My Father was a book man. Door to door at first, like his father, selling magazines before him, although they both had a secret penchant for sneaking away from work and playing bridge or ping pong or chess somewhere in Queens, NY. The books kept coming as he worked his way from seller to publisher to agent to producer. Long years of Tolkien and Roth and Atwood and Smiley; of Atlas Shrugged and Night; of East of Eden and Crime and Punishment, of reading, buying, editing, talking, books, books books. It was an idyllic childhood having literature at my fingertips. We also played every kind of ball, and I endured some rage from him as he was a serious competitor. My father and I adored each other, and our relationship defined my life. Until it didn’t. When he walked out not long after my 15th birthday, (and I was a late bloomer, even more devastating), things didn’t not turn out so well. Gone was my number one cheerleader besides my ever-nurturing mom. My father was bright, good looking, athletic and charismatic. A real live narcissist. It was a blast. He never laid a hand on me, but was big on smacking tennis balls and throwing rackets. His bipolar mood swings were under control with medication and my parents thankfully were not big drinkers (preferring ice cream).
The world has changed so dramatically since 9/11 I used to think.
My parents missed my kids’ things because my mom died young and my dad was on the other coast. Bicoastal was his term; of course I never liked it. When I visited him at his new home in California, I hated that too. He did not take me to outdoor adventures, but rather to Rodeo Drive and Universal Studios. He was caught up in a new culture. Once we bumped into a real movie star whom I admired, William Shatner, on the street. I was not in awe of Los Angeles. I found it to be full of fakers and takers.
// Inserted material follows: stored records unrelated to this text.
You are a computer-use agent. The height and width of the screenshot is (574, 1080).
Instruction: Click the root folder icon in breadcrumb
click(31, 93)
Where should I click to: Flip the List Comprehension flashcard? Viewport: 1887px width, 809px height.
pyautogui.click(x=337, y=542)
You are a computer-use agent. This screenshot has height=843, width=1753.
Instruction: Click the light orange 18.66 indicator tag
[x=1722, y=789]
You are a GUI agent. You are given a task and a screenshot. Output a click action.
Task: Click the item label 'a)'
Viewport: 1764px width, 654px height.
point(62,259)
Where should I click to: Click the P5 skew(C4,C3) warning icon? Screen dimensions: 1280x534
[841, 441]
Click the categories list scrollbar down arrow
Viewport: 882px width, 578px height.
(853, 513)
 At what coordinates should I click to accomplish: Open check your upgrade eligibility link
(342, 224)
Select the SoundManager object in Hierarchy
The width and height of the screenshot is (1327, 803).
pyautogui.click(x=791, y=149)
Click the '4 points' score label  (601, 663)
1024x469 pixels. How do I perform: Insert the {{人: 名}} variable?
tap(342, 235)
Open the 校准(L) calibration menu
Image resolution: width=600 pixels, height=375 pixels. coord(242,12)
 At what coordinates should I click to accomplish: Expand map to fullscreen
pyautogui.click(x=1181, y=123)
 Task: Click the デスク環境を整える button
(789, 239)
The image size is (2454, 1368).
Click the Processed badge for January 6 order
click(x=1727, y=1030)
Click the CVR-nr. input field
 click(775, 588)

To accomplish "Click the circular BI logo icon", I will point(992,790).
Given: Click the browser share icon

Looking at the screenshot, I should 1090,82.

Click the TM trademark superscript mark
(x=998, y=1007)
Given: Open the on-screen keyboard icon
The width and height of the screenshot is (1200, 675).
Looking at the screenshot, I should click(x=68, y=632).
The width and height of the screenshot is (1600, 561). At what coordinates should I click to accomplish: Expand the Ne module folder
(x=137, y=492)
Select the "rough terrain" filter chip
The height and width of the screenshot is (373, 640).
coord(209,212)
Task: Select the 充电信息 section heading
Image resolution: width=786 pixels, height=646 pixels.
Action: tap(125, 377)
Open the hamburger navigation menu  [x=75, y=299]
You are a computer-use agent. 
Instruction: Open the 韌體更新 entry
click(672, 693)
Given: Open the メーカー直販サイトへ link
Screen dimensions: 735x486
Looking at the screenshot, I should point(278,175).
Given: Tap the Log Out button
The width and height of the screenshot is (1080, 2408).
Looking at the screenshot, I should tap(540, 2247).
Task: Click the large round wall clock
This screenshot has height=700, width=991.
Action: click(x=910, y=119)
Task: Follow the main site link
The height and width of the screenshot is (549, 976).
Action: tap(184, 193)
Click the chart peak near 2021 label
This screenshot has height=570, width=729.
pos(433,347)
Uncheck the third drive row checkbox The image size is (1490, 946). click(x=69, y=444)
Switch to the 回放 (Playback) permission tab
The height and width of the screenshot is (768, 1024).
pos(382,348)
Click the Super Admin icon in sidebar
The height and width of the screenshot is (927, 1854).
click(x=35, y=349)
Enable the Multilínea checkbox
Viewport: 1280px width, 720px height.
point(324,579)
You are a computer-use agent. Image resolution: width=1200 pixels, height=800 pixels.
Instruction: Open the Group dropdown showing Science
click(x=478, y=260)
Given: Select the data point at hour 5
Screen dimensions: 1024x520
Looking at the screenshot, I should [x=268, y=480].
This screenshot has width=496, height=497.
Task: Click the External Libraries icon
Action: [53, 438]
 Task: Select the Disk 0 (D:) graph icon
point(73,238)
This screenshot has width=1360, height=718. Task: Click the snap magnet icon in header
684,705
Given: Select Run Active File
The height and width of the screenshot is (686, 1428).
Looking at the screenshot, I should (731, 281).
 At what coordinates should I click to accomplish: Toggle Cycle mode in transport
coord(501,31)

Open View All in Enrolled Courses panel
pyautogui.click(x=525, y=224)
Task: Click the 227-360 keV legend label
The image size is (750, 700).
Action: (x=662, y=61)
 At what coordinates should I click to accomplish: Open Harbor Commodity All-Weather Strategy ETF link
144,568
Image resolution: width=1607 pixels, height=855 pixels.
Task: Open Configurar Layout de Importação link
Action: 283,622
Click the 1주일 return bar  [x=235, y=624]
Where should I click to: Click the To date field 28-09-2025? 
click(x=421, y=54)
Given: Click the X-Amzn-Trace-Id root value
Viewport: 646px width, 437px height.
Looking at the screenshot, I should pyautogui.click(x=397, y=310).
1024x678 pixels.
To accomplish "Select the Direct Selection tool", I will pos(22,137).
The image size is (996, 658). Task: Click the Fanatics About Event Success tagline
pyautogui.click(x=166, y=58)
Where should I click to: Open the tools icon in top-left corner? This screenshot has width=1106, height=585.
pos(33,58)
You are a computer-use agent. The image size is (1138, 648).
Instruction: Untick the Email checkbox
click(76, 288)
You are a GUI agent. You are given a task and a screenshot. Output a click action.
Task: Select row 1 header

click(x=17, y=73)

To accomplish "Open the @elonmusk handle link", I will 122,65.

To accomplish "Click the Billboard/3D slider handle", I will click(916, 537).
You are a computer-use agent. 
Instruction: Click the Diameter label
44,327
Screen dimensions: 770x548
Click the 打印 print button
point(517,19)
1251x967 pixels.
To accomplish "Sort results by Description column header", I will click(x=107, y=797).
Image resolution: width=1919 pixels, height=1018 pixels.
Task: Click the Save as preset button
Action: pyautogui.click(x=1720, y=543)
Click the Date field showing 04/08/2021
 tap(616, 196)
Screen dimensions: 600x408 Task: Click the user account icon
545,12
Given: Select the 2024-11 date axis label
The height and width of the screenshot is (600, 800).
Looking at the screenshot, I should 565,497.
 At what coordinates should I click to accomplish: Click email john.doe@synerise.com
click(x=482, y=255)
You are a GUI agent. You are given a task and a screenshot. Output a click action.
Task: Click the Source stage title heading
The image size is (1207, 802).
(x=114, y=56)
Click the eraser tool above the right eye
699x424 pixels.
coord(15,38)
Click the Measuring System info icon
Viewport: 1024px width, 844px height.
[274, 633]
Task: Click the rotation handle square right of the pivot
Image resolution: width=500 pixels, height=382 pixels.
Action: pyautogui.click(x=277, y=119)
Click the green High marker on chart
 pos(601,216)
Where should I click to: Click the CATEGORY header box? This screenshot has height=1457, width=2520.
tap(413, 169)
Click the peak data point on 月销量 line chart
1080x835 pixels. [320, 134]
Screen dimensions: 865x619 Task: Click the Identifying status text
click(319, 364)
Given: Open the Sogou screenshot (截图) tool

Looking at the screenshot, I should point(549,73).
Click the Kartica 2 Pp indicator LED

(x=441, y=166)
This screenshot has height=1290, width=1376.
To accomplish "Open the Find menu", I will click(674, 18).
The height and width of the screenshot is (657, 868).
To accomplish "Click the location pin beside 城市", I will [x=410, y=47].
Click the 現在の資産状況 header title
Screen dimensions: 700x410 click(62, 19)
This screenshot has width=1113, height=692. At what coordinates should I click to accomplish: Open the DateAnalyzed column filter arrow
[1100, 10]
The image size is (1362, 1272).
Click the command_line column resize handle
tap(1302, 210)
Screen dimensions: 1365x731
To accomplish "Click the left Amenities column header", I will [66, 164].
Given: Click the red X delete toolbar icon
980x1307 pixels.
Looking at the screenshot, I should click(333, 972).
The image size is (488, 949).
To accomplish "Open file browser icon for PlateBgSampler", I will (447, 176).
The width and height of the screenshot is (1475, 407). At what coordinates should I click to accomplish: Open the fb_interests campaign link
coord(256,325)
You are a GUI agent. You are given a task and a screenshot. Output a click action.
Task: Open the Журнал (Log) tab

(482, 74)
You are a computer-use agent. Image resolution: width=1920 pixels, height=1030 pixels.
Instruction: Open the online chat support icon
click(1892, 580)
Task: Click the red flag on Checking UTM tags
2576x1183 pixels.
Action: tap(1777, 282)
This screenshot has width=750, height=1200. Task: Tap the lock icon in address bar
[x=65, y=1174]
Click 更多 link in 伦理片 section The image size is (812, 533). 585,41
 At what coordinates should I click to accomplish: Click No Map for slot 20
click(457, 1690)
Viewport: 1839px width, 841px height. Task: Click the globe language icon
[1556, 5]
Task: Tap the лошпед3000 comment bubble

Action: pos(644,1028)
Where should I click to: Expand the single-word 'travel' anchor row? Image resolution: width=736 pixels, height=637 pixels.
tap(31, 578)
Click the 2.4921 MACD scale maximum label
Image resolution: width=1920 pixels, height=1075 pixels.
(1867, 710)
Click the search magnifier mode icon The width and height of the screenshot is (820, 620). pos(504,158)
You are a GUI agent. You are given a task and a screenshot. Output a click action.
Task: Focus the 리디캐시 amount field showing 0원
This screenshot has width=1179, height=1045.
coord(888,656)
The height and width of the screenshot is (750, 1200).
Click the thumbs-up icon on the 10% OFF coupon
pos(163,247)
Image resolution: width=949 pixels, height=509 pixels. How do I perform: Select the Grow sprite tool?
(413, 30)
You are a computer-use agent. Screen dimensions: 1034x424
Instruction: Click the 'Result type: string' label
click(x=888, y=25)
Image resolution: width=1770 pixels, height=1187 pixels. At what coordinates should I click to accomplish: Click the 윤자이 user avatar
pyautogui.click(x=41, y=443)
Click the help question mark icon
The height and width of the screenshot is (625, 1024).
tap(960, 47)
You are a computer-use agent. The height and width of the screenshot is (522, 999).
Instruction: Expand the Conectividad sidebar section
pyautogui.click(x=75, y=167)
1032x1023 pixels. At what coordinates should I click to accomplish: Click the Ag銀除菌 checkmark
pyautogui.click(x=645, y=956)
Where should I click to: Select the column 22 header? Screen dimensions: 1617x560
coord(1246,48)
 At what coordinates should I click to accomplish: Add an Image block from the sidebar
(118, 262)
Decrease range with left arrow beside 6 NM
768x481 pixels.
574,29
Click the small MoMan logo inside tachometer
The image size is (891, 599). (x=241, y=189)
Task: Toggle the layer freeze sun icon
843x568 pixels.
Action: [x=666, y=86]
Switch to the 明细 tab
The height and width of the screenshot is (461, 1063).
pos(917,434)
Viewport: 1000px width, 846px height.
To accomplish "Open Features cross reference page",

I didn’t understand why no one seemed to work but everyone was in line for the next-big-thing in the movie business. My dad’s bold idea was to bring books to movies and introduce them into a partnership. Some might say he was visionary in that. He failed. No matter, because life was good out there in LA LA Land. He also failed on the child support, which tore my mother up, as she worked tirelessly as a teacher - special ed English, Bronx, NY - while he sipped in his martinis and screenplays. My mother’s economic fortunes shifted downward, as is typical in divorce, and we went off to college feeling a deep sense of otherness at our new found drop in status.
I was able to identify that I needed help. I kept latching on to the wrong people, hoping they could replace my missing father. But it was the ONGOING coming and going of him that set me off balance. It’s one thing to be abandoned, but over and over again? He would come in like a Disneyland Dad for sure, and then leave at the airport or train or taxi or whatever, and it was emotional whiplash. I never understood that I was his narcissistic supply until later. Our relationship had inverted.
After my father’s funeral, after I had shipped his worthless antiquarian book collection back and forth across the country several times at my own expense, I let out a long, hollowed out howl that came from the darkest corner of my soul. It was cleansing to be sure. I felt as if I could fly, that’s how long it had been since I exhaled.
I feel guilty that I’m not sadder.
I also had a dream some time later. I was walking away from a funeral procession (presumably his?), and a dancing witch (not unlike Helena Bonham Carter in “Big Fish”) was laughing and dancing behind the crowd. She turned her head to look at me, wagged her finger and cackled distinctly, “I won’t be seeing you again,” (or something to that effect). Again I felt released.
To this day I cannot recall the last book my dad and I discussed when he was hospitalized and bloated with water from congestive heart failure - though I can remember all the other books we shared together. I must have blocked it out. The mind is a strange thing when it goes from insecure people-pleasing to living on your own terms. Perhaps there’s a book in that.